France

Réforme des retraites : « Sans nous, il n’y a pas de vacances », les saisonniers se mobilisent aussi en station

Comme d’autres corps de métiers, les salariés des remontées mécaniques feront grève mardi pour protester contre la réforme des retraites. Les syndicats FO et CGT du secteur ont annoncé qu’ils « porteraient la voix de tous les saisonniers », car très peu peuvent se mobiliser.

C’est le cas d’Emma, 23 ans, qui entame sa deuxième saison dans les Alpes. Cette réceptionniste ne pourra pas débrayer car elle n’est pas titularisée. « Difficile » de se mobiliser sans risquer d’être « virée ». En attendant, elle « soutient entièrement la cause ».

« Cette réforme m’inquiète »

« Cette réforme m’inquiète énormément, lâche-t-elle. Je suis jeune, ça concerne mon avenir. » Selon elle, « personne ne se rend compte de la difficulté du métier, encore moins le gouvernement qui oublie les saisonniers à chaque réforme ». Elle a fait le choix de cette vie mais « ça ne veut pas dire [qu’elle] accepte d’être encore plus précaire ». « Si cette loi passe, les mois en intersaison ne seront pas comptabilisés. On ne peut avoir des carrières complètes en tant que saisonnier. Alors, à quel âge on va pouvoir partir en retraite et dans quelles conditions ? », interroge-t-elle.

Même si dans « le milieu des saisonniers, on ne parle pas beaucoup de la grève », elle trouve « important » de se mobiliser, surtout « sur un lieu de vacances ». « C’est sûr qu’il va y avoir des clients qui seront mécontents mais ça permet aussi de leur montrer que sans nous, il n’y a pas de vacances. »

Les syndicats ont déjà rassuré en expliquant que « les remontées fonctionneront normalement à partir du lendemain », ne voulant pas « fragiliser encore des entreprises déjà en difficulté ». Le préavis « illimité » permet de faciliter une nouvelle journée de mobilisation à l’avenir.

Une réforme qui va faire fuir les saisonniers

Les répercussions seront alors moindres que celles déjà imaginées. « Il y a des stations où ça ne bougera pas du tout, estime Sébastien, 34 ans, saisonnier. Beaucoup de jeunes sont déconnectés et ne se posent pas la question. » Cet ancien Parisien, en formation pour travailler dans les remontées mécaniques, rejoindra le mouvement « sans aucun doute ».

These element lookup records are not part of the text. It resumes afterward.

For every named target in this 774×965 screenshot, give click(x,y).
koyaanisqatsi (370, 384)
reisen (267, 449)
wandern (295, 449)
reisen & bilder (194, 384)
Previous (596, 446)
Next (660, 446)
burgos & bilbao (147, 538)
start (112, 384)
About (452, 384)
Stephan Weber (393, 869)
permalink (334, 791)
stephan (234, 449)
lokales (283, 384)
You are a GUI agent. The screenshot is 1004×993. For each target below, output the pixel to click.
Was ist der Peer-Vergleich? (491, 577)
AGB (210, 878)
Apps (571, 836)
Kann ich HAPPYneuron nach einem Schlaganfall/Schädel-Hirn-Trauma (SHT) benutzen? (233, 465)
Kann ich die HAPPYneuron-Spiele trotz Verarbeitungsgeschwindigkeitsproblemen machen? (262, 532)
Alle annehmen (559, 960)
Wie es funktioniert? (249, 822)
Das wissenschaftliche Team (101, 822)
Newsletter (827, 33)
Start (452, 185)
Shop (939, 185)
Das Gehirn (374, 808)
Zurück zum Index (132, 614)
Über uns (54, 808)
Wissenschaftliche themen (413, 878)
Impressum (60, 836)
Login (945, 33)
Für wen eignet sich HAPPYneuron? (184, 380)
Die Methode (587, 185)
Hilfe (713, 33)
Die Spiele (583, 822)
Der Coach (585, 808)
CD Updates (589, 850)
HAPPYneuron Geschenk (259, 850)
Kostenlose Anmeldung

Il est persuadé que les conséquences du passage de cette réforme seront terribles. « Dans quelques mois, on entendra les patrons se plaindre de ne pas trouver de la main-d’œuvre », lâche-t-il. Il repense à la réforme sur l’assurance-chômage qui a déjà « fait fuir beaucoup de saisonniers ». « Elle a fait perdre 20 à 30 % des indemnités lorsqu’on est en intersaison », explique-t-il.

De quoi se plaignent les saisonniers ?

Depuis huit ans, il jongle entre la Savoie l’hiver, l’Atlantique l’été. « De quoi on se plaint hein », ironise-t-il, faisant référence aux réflexions qu’il a l’habitude d’entendre. « Entre les saisons, on se remet de l’activité intense qu’on vient de vivre, avec des horaires décalés, à rallonge. On anticipe le prochain contrat avec toute la logistique que ça entraîne et on essaie de se reposer. Parce que nous aussi, on a le droit d’avoir des vacances. »

Comme Emma, il pense que la mobilisation peut « faire changer les choses » et « faire éveiller les consciences ». Leur rêve ? « Un statut adapté, au même titre que les intermittents pour prendre en compte le rythme différent » et être « enfin pris en considération ». « La France est l’un des pays les plus visités au monde, et si c’est le cas, c’est aussi grâce à nous », conclut Sébastien.